Yeoman Basha wrote:
If having two actors who look different with different eye color playing the same character doesn't bother you, great. Unfortunately it bothers me. For me, it's like seeing a character who's flying through the air and I can see the wires holding him up. It's like a giant neon flashing sign announcing that this is all fake and it takes me out of the story. But that's me.
You'd think the fact that you're watching it projected onto a flat screen, or that the characters have cameras pointing at them without being aware of it, or that there's music playing in the background without the characters noticing that either, or that a lot of them look and sound like actors you recognize from other roles, would be enough to announce that it's fake.
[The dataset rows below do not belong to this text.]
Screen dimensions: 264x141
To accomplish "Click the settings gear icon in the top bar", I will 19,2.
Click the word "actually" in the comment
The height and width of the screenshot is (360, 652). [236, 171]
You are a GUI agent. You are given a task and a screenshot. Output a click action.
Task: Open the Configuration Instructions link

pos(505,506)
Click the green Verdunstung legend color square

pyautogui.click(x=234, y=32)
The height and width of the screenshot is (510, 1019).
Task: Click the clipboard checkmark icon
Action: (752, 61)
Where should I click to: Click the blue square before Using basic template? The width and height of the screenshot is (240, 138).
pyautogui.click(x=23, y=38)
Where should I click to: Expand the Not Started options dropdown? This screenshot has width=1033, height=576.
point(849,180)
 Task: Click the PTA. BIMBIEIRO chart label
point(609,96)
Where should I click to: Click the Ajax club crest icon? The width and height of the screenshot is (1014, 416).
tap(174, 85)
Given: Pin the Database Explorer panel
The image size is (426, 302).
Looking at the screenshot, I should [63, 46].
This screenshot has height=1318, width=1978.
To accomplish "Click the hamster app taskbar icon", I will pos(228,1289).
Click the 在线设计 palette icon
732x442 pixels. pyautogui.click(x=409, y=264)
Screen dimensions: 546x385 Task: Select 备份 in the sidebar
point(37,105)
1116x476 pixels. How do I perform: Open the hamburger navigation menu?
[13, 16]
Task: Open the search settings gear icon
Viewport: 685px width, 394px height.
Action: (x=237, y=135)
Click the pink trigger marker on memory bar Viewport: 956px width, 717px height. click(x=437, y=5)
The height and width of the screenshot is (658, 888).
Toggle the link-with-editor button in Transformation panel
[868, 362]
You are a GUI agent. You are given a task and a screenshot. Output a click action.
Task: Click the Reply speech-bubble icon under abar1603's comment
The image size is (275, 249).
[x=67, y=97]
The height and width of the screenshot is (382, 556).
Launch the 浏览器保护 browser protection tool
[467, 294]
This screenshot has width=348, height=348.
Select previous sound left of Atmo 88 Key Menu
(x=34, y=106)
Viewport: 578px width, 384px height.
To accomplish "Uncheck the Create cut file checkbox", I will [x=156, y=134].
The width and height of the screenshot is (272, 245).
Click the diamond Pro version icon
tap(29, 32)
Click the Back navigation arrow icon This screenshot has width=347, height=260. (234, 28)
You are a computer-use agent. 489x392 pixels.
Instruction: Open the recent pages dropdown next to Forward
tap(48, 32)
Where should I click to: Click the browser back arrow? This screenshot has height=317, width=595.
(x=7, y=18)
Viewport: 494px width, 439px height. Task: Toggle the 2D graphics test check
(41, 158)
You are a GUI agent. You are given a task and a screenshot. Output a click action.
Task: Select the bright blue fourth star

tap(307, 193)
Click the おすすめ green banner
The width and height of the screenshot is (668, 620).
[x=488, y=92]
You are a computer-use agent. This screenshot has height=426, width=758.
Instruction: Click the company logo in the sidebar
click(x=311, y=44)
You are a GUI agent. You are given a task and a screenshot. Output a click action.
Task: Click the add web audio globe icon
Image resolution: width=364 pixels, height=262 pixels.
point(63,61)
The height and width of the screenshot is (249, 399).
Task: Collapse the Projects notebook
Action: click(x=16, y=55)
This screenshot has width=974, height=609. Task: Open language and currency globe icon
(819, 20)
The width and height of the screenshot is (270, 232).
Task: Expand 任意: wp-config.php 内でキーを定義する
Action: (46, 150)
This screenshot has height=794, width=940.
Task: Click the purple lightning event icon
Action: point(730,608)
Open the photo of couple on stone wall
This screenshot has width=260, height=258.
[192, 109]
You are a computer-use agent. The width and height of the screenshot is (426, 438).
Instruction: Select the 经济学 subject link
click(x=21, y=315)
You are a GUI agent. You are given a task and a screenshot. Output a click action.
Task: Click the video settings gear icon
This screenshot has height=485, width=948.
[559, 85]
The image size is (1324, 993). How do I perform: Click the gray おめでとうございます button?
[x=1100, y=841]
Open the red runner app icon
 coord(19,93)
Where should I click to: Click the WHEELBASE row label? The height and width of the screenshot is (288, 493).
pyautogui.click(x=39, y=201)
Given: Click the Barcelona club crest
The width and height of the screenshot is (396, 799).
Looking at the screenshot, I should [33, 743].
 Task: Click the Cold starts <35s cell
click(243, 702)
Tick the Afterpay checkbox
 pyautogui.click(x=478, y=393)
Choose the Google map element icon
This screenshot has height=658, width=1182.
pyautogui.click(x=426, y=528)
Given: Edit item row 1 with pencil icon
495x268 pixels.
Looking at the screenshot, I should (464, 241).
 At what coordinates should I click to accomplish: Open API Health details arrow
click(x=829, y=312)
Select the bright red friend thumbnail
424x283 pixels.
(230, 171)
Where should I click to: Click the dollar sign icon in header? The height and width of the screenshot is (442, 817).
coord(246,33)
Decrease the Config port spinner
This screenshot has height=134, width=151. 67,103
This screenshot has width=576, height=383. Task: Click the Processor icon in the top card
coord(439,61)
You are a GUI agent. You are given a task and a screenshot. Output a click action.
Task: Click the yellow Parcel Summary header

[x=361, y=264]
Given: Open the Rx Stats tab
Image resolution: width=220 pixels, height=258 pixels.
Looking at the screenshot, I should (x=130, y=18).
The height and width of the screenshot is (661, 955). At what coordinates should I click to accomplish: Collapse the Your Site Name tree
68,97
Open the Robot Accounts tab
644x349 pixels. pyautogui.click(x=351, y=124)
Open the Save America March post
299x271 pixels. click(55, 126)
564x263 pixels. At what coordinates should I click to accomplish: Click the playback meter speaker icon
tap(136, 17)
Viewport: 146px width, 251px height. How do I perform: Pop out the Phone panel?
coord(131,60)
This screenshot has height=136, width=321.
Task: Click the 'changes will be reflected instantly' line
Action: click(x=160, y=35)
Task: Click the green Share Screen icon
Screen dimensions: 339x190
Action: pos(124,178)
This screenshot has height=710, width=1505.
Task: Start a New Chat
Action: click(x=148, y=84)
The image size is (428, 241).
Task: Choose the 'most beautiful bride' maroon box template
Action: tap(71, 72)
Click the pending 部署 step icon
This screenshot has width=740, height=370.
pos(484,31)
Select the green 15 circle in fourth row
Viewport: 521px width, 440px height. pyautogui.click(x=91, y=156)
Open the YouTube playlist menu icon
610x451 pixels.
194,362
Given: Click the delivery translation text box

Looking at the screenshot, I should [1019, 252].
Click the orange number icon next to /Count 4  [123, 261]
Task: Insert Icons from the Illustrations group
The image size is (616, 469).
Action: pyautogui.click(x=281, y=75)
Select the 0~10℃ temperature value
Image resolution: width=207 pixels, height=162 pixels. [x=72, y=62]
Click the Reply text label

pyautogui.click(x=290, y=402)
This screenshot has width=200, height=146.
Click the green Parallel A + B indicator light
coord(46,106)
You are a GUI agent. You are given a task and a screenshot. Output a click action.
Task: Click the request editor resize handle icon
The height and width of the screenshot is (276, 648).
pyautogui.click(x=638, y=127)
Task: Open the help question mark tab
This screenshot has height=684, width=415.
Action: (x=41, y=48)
Just watching TV or movies at all, or watching a play, or reading a book, or experiencing fiction in any form, requires some suspension of disbelief. You always know that it's not real, but you choose to play along with the illusion. You exert your own imagination by choosing to ignore the evidence that it's illusory. Just like you did when you were a child and pretended your backyard was a jungle or an alien planet or whatever.
...Or hearing a laugh track when you're watching a sitcom. Of course it's all fake, but most of us are still able to "tune out" a lot of this stuff and still lose ourselves in the story for an hour or two. And at least for me, the ability to do that, to suspend my disbelief for a little while is important.
Just because it's all fake doesn't mean that the filmmakers shouldn't make some
effort to keep it "real". We all know that the Enterprise doesn't really fly through space, but that doesn't mean we want to see the wires holding up the model as it flies by. And when we're watching Klingons, we don't want to see the prosthetics coming off the actors' faces. There are limits to how "fake" a movie or TV show can get before it starts to lose the audience, a line that cannot be crossed without going into parody.
We all have different ideas about where that line is. For me, seeing two actors who obviously look (and sound) very different -- but I'm supposed to believe they are clones, or the same character at a different age -- crosses that line.